I don’t know if it’s normal or not but waking up in the middle of the procedure thinking that my esophagus is going to be ripped out is excruciating. Slowly waking up hearing the doctor, getting panicky and falling back in to la-la land. It’s always an adventure, but at least I get 2 whole days off work and I am taking control of my health.  You’ve gotta see the bright side of things every day. Live one day at a time and enjoy every minute of it.

My Auntie is the next in our family to get the surgery, it wasn’t supposed to be until the end of next month, but it was moved up to Monday next week.   It has been a while since we have gotten together as she doesn’t live in town. She and my Uncle came down this past weekend to have a big turkey supper before the big day. I realize I need to make a better effort to visit with family no matter how far you need to go.  They are so important and such an amazing support system.

Please find it in your heart to say a few good words for her while she undergoes surgery on Monday.

Hoping all of you out there are doing well if you are recovering, getting treatment or making tough decisions. Stay strong, empowered and keep your chin up!

Planning for the Future

Two years ago my family was presented with the news of a rare genetic mutation that causes stomach cancer. It was shortly after the passing of my maternal Grandma, she succumbed in her mid 80’s from complications of diffuse gastric cancer. I feel grateful that she was able to know her great granddaughter, whom she advised me would be a handful – and boy was she right!! I have read of many other people affected by this mutation that haven’t had the chance to get to know their grandparents and I feel so lucky. I know and cherish the fact that my Grandmother made an effect on her because it has been 2 years since her passing, and every other week she says she misses GG. It breaks my heart that she is gone.

With this mutation one has a 50/50 chance of passing on the mutation. You get 2 sets of genes one from each of your parents, the one from the mutation carrier can go rogue at any time. This mutation leads a female bearer to have up to an 83% chance of Diffuse Gastric Cancer by the time they are 80. This also increases the chances of Lobular Breast Cancer to roughly 40% to 60% life time risk as well. Scary odds when taking a look at the history of the mutation and the inability trace when cancer can show up. The percentage for males for Gastric Cancer is 67% by the age of 80.

Hereditary Diffuse Gastric Cancer (HDGC) is highly undetectable even with routine screening, and is commonly caught when the disease has progressed to stage IV. My mom received the news that she was a carrier in May 2012 and I in July that year as well. I felt that knowing was a no brainer so I can prepare myself and do what is needed to be here for a long time for my daughter who is so young. Before knowing my results I had that gut feeling (no pun intended) that I had the mutation and was fully prepared for the news.

Since January 2013 I have had 3 endoscopies and they have not located any sign of disease. My mom has had lobular breast cancer (before the mutation was known to our family) and went through surgery, chemo and radiation.

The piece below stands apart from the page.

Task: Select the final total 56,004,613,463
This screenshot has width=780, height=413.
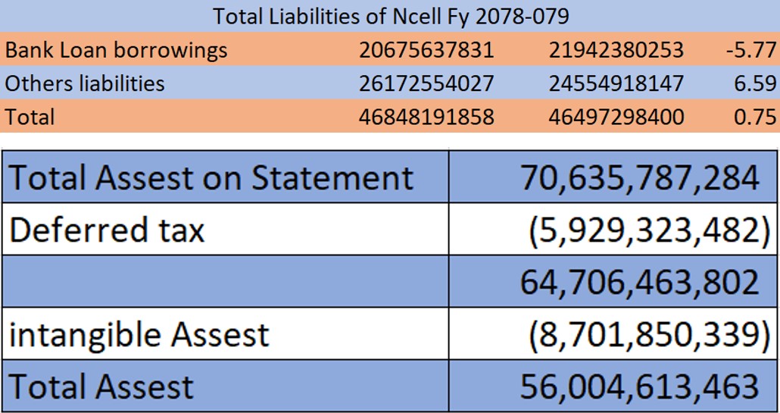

She has also had her prophylactic gastrectomy this past October and they found nothing, I strongly believe this is due to the chemo that she had a few years back; though it’s not proven. I don’t know if I am playing with fire; but I feel at this time, it is the best option for my family and me to wait a bit.

The last little while I have thought more about surgery and when a good time for me is. I want to be healthy and I want to be strong before going into this, and I know that the younger I am (hopefully) the easier of a time I will have of healing. I think I have decided that surgery will follow in approximately a year. Having a prophylactic procedure there is a bit more involved and planning is required but that will come in time and in approximately 8 months I will need to contact the surgeon to say I am ready.

That’s a lot of time to prepare myself for the new journey I will be embarking on. In the mean time, I plan on keeping myself busy gardening, reading, crocheting, maybe playing ball and working of course.